> _提示文_

やっぱり、人違いです!
よく行く店で私はどうやら人違いをされているようだ。
しかし、それを訂正するタイミングがなかなか掴めないままでいる。
タイミングを計る月日は少なく見積もっても五年以上経過している。
よく行く店といっても月に一度行くかどうか程度の地鶏の店。
数か月に一度も寄らないこともあるが、寄る時は月に二度も三度もということもある。
その程度の店だが、通っているのは高校時代から。お遣いを頼まれては店に行っていた。
その店の女将に私は人違いをされているようである。
人違いを察知したのは、五~六年ほど前だっただろうか。
会話に小さな違和感を感じた。大きな違和感でもなく、女将とは特別親しくもないし、お得意様とか常連客と言う風でもないから、不慣れから来る会話のリズムの違い程度だと思っていた。
そんな微妙な会話を繰り返しつづけ三年が経過したころ、親しげに女将さんに声を掛けられた。
「わぁ!久しぶりね。元気だった?」女将さんが嬉しそうに私に声をかけた。
確かに久しぶりだった。数か月はお店に立ち寄っていなかったと思う。
それにしては女将さんのテンションは高めである。これまで商品を購入するとき以外の会話などなかった。あっても天候の話程度であった。こんなに高めのテンションで声を掛けられると思っても見なかったので、私は笑顔が少しぎこちなかったと思う。
「こっちに帰って来ていたんだね」
予想だにしていなかった会話が返された。
大学進学や隣県に就職したこと、女将さんも数年前にガンを患いお店でも顔を合わせることが極端に減っていたこともあったので、「久しぶり」と言えば久しぶり。「帰って来ていた」と言われたら、随分と経ってはいるが、親しくもない間柄だから、今更になって女将さんが気が付いたのかもしれない。そんな事だろうと思って、
「はい。もうずいぶん前に」
そう答えると、女将さんは一瞬「えっ?」という驚きの表情を見せたが、「そうだったの」と笑顔で返し、来店した他の客の相手を始めた。
さらに数か月が経過し、再び店を訪ねるとまた女将さんが、
「長く見なかったけど、元気だった?」と親しく声をかけた。
確かに久しぶりだったけれど、それほど親しい間柄でもないので、「はい」と返事を返し、天気や天候の話程度をして店を出た。

> _データ行_
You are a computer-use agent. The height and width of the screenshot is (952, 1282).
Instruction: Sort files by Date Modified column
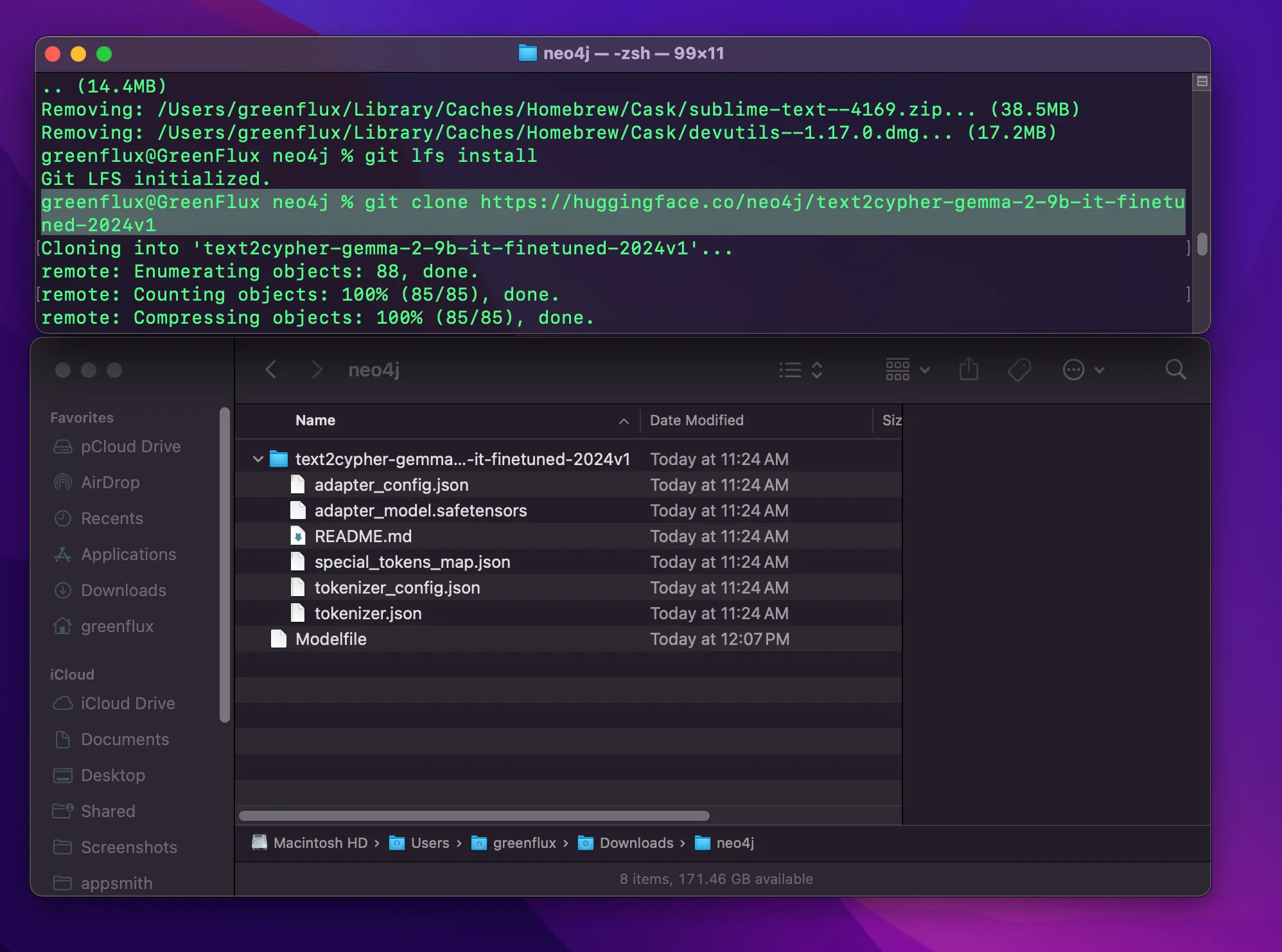click(697, 420)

> _課題の詳細_
提示文によると、筆者が地鶏の店に通うようになったのはいつからか。 データ行は提示文の内容とは関係がない。

> _解答_
高校時代から。